### Задание
Пожалуйста, определите, согласуются ли с отрывком о Филарете и Пушкине утверждения: (a) генеральша Хитрово привезла свежий номер «Северных цветов» в дом на Волхонке; (b) другая встреча Филарета с Пушкиным состоялась летом 1830 года; (c) автор одобряет то, что Илья Ефимыч показал Филарета зеленым от злости. На каждое ответьте «да» или «нет» и приведите решающие слова отрывка в точной цитате.

России двинулись сыны;
Восстал и стар и млад; летят на дерзновенных,
Сердца их мщеньем зажжены.
Вострепещи, тиран! уж близок час паденья!
Ты в каждом ратнике узришь богатыря,
Их цель иль победить, иль пасть в пылу сраженья
За Русь, за святость алтаря. Вот, и про святой алтарь, слава Богу, сказано. А дальше и о небесном Вседержителе: Сразились. — Русский победитель!
И вспять бежит надменный галл;
Но сильного в боях небесный Вседержитель
Лучом последним увенчал.
А каков финал дивного стихотворения! Чудо! Как могло это не нравиться?
В Париже росс! — где факел мщенья?
Поникни, Галлия, главой.
Но что я вижу? Росс с улыбкой примиренья
Грядет с оливою златой.
Еще военный гром грохочет в отдаленье,
Москва в унынии, как степь в полнощной мгле,
А он — несет врагу не гибель, но спасенье
И благотворный мир земле. Трудно себе представить, чтобы Филарет, сам вдохновенный, сам пылающий, сам — весь поэзия, невзлюбил стихов гениального лицеиста! Согрешил Илья Ефимыч, показывая его зеленым от злости, как и во многих своих иных полотнах согрешил великий русский художник! Смею предположить, что Филарет тогда взял талантливого юношу на заметку. А что? Вырастет, повзрослеет, сделается мудрее и продолжит дело перевода священных текстов на современный русский язык. Голова кружится от одной только мысли, что если бы Пушкин не погиб в 1837 году, если бы он дожил до преклонных лет, и в сии мудрые годы взялся бы за переложение Библии, какой бы перевод мы получили!.. Другая встреча Филарета с Пушкиным состоялась зимой 1830 года, и была она эпистолярной. Генеральша Хитрово привезла в дом на Волхонке, принадлежавший другу святителя Филарета Сергею Михайловичу Голицыну, свежий номер «Северных цветов» с новыми стихами Пушкина. Раскрыв альманах, она с восторгом стала читать гостям Голицына: Дар напрасный, дар случайный,
Жизнь, зачем ты мне дана?
Иль зачем судьбою тайной
Ты на казнь осуждена?
Кто меня враждебной властью
Из ничтожества воззвал,
Душу мне наполнил страстью,
Ум сомненьем взволновал?..

### Показанные данные
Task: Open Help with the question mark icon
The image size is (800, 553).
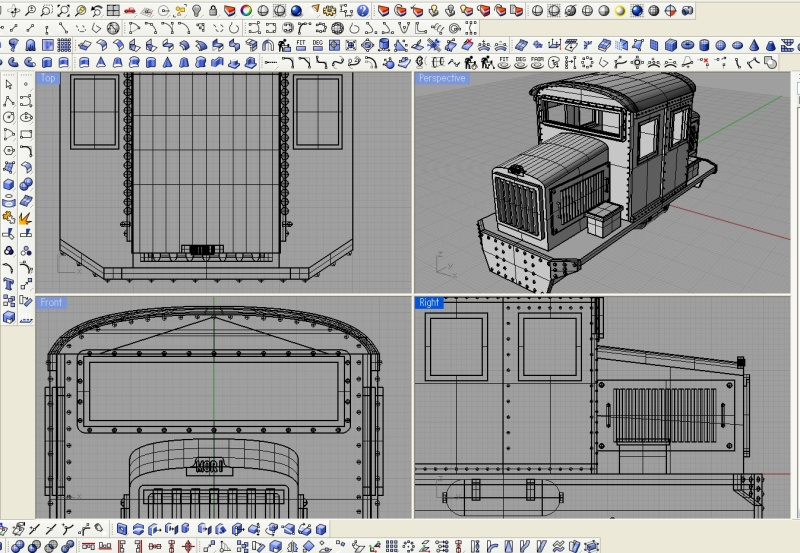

### Ответ к заданию
(a) Да: «Генеральша Хитрово привезла в дом на Волхонке, принадлежавший другу святителя Филарета Сергею Михайловичу Голицыну, свежий номер „Северных цветов“».
(b) Нет: «Другая встреча Филарета с Пушкиным состоялась зимой 1830 года».
(c) Нет: «Согрешил Илья Ефимыч, показывая его зеленым от злости».